>>>
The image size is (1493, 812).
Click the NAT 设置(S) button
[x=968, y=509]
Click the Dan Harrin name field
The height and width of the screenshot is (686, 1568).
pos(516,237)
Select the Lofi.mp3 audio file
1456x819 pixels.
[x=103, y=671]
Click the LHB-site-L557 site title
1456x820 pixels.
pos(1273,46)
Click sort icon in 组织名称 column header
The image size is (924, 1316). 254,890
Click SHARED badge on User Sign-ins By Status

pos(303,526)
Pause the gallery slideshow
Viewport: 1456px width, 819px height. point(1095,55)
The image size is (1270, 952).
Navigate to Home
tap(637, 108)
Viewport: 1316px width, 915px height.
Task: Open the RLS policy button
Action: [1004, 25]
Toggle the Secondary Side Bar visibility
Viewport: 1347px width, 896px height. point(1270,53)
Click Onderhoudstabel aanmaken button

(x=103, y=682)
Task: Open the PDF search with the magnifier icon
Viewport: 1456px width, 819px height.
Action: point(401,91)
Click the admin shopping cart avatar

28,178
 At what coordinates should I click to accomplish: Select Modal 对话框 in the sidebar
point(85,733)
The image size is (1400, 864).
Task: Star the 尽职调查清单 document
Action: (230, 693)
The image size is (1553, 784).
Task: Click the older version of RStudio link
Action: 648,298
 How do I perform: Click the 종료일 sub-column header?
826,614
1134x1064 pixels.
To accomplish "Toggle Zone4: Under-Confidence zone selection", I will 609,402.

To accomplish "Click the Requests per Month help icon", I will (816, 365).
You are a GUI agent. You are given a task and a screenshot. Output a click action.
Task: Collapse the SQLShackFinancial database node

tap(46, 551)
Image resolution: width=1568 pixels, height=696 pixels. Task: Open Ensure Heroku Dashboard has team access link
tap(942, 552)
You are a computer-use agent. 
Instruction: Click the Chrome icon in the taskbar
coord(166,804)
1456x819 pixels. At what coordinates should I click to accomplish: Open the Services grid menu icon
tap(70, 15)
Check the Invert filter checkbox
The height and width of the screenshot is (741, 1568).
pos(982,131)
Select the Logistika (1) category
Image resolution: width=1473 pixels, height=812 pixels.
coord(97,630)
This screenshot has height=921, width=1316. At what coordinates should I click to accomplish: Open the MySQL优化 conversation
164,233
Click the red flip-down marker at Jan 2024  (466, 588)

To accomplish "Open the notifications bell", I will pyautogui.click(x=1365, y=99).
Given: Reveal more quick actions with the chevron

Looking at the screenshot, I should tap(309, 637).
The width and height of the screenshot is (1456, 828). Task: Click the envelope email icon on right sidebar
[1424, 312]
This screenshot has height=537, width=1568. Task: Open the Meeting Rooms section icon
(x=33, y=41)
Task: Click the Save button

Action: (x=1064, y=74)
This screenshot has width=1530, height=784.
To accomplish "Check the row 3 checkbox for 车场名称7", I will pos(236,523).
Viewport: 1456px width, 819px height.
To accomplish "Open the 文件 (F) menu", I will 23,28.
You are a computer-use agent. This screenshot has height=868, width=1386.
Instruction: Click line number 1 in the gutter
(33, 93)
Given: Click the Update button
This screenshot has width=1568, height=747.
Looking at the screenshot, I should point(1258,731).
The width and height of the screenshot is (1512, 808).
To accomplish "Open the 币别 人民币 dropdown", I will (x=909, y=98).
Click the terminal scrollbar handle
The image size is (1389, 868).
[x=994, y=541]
<<<
» **About this exercise**
Please return a copy of each line in the entries that has the string "computer".

» **Reply to the exercise**
You are a computer-use agent. 
You are a computer-use agent. This screenshot has height=868, width=1386.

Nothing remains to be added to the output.